TASK INSTRUCTIONS - Return each line of the data below verbatim; pictures are to be left out.
[[ EXERCISE INPUTS open ]]
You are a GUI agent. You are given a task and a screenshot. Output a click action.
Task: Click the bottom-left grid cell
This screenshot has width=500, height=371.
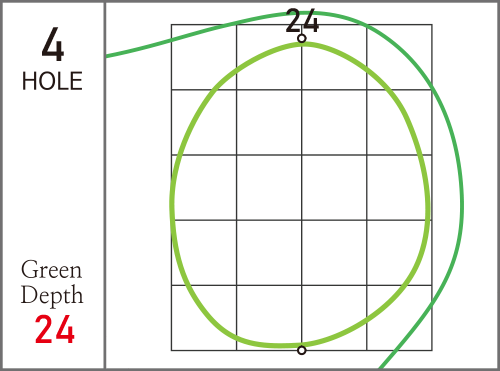pyautogui.click(x=204, y=318)
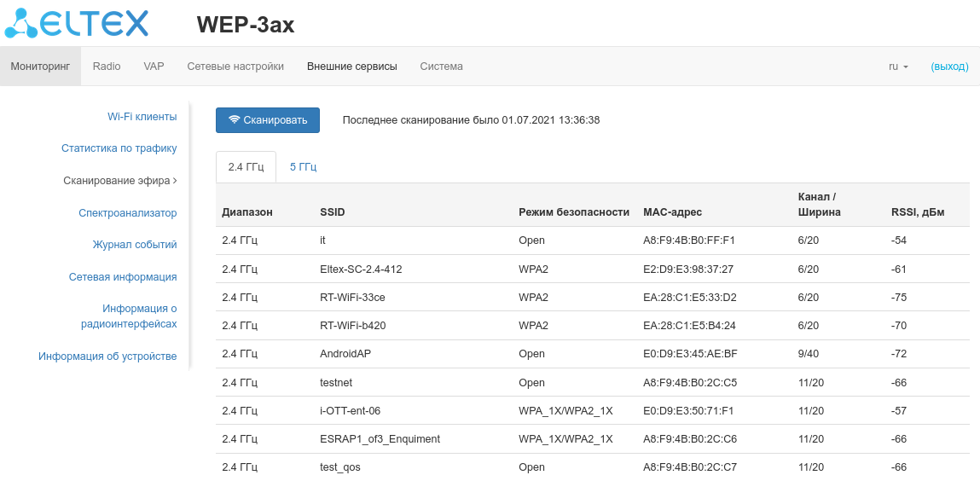Open Сетевые настройки in top menu
The width and height of the screenshot is (980, 481).
(235, 67)
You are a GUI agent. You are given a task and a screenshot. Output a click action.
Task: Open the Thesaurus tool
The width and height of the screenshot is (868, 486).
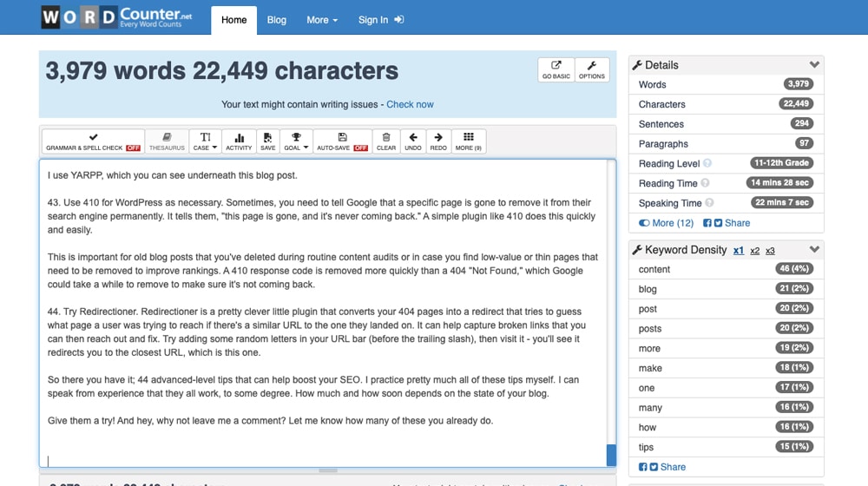[x=167, y=141]
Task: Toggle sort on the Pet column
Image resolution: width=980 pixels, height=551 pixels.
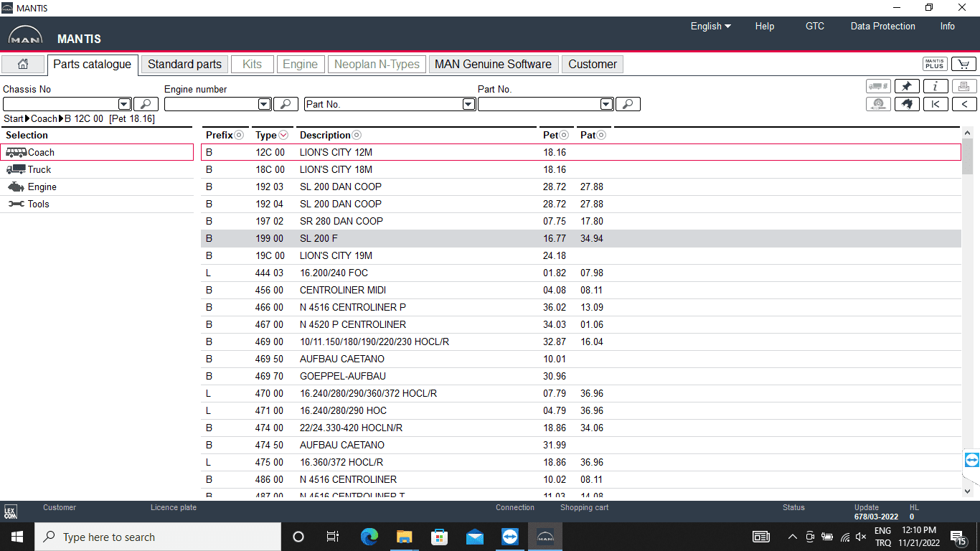Action: (564, 135)
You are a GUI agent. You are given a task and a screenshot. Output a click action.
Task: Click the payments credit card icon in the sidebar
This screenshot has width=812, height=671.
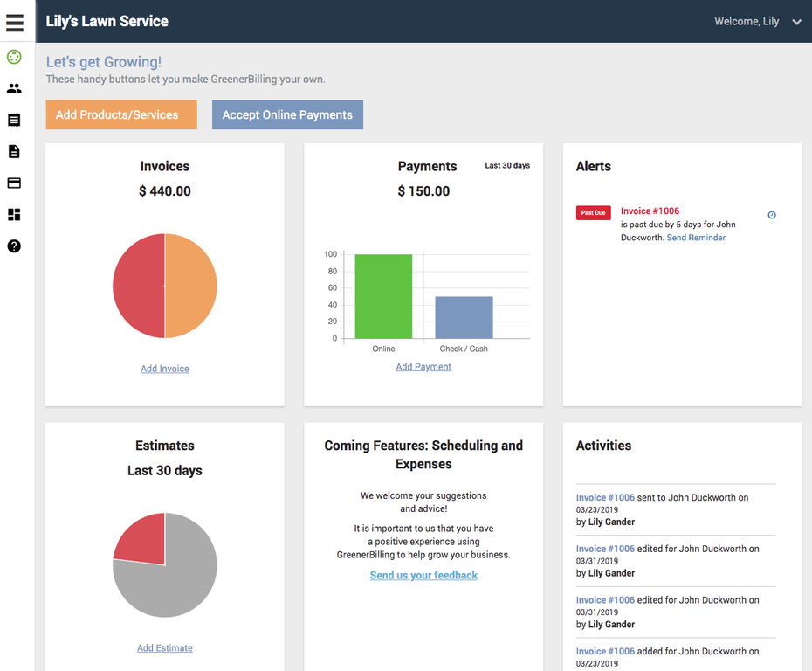(14, 183)
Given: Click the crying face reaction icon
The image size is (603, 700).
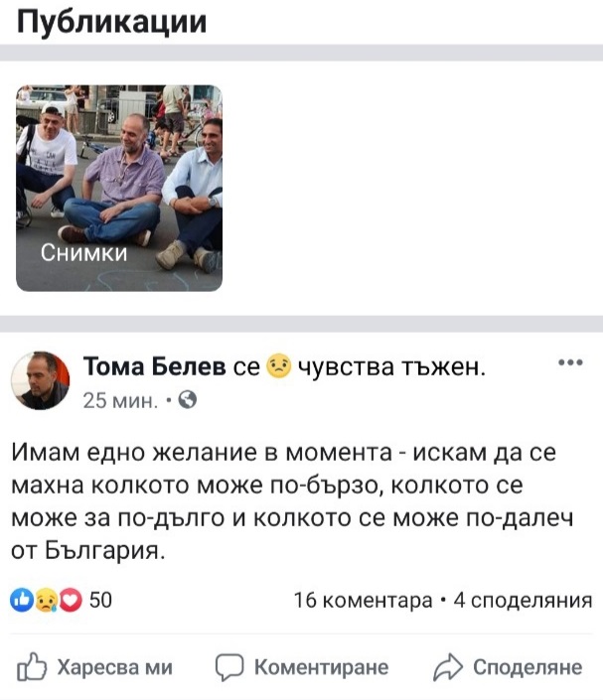Looking at the screenshot, I should (x=46, y=600).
[[ EXERCISE INPUTS closed ]]
WRITTEN ANSWER -
You are a GUI agent. You are given a task and a screenshot. Output a click action.
Task: Click the bottom-left grid cell
This screenshot has width=500, height=371.
pyautogui.click(x=204, y=318)
Open Сетевые настройки in top menu
The width and height of the screenshot is (980, 481).
(235, 67)
You are a GUI agent. You are given a task and a screenshot. Output a click action.
Task: Open the Thesaurus tool
The width and height of the screenshot is (868, 486).
[x=167, y=141]
Task: Toggle sort on the Pet column
Image resolution: width=980 pixels, height=551 pixels.
Action: (564, 135)
You are a GUI agent. You are given a task and a screenshot. Output a click action.
Task: Click the payments credit card icon in the sidebar
This screenshot has width=812, height=671.
(14, 183)
Given: Click the crying face reaction icon
The image size is (603, 700).
Looking at the screenshot, I should (x=46, y=600).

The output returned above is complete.